В начале мая, когда вся страна отмечала великий праздник и горько пила, и счастливо смеялась, и красные стяги пылали на небе, Анна, кротко сидевшая на лавочке в сквере неподалеку от Пироговских клиник и поджидавшая там своего любовника, с недоумением обратила внимание на человека в хорошем сером костюме и серой же шляпе, который почему-то все прогуливается и прогуливается по аллее, хотя вид такой, что не просто гуляет, а словно бы нюхает майское солнце.
Он не смотрел на нее, но когда, устав от долгого сидения, она встала и тоже прошлась до клумбы и обратно, незнакомец в сером костюме приостановился и внимательно принялся разглядывать кору на столетнем разросшемся дубе, вовсю уже зазеленевшем листьями.
Издалека она увидела Позолини, который шел, как всегда, быстро, но с таким беспечным видом, как будто он шел по Сицилии, скажем, дышал ее морем и слушал, как кто-то играет возвышенно «Аве Марию». Анна поднялась и рванулась навстречу, но вдруг увидела, что Позолини, обежав ее равнодушными своими глазами, собирается пройти мимо, и остановилась как вкопанная. Человек в серой шляпе тоже приостановился и довольно неуклюже затоптался на месте.
Она поняла. Он следил за нею и знал, кого она ждет здесь, в скверике. Кроме этого, он знал, что она жена дипломата Сергея Краснопевцева, знал ее имя и адрес.

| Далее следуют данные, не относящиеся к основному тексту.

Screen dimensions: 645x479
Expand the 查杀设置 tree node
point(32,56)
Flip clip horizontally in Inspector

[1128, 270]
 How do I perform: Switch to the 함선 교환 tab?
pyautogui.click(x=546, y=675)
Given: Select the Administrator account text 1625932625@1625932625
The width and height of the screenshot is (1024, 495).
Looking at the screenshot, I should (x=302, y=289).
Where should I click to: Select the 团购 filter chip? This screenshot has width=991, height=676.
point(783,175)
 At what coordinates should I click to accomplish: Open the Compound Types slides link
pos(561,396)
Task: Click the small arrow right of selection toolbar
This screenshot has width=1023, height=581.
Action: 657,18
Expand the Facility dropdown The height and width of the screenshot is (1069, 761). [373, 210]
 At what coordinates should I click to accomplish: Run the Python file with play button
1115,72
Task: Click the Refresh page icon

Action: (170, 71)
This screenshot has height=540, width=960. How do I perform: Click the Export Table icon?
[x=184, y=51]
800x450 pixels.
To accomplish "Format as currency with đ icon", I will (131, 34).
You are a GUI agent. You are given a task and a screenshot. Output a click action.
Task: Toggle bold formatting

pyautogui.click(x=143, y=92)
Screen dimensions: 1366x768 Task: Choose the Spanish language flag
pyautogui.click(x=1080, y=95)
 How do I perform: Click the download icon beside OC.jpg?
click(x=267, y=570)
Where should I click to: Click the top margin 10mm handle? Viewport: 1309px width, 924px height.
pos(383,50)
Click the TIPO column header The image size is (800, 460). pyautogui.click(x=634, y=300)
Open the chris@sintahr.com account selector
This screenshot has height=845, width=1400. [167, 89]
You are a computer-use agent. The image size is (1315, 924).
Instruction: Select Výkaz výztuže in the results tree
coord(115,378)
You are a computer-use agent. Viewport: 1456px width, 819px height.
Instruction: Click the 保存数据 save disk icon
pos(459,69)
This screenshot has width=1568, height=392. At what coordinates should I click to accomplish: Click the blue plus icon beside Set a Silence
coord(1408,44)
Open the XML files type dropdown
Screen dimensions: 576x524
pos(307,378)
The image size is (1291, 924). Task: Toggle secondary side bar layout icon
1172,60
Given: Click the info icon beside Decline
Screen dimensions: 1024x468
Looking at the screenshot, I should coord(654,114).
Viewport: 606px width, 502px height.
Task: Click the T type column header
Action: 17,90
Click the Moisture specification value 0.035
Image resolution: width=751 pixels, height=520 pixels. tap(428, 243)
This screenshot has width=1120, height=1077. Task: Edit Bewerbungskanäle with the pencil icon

У нее подкосились ноги, и сердце, которое больше ни разу не проявляло себя болезненно, как это было осенью, а только стучало и только горело, как и полагается женскому сердцу, вдруг словно бы остановилось в груди. Она стала хватать губами воздух, которого не было или он, может быть, обходил ее стороной, потому что, чем больше она раскрывала рот и чем глубже пыталась вздохнуть, тем ей становилось темнее и суше. Она чувствовала, что сейчас станет совсем темно, и она уже не может удержаться на лавочке, сползает на землю, а Позолини уходит все дальше, и это ее испугало так сильно, что она вскочила, хотела окликнуть его и упала.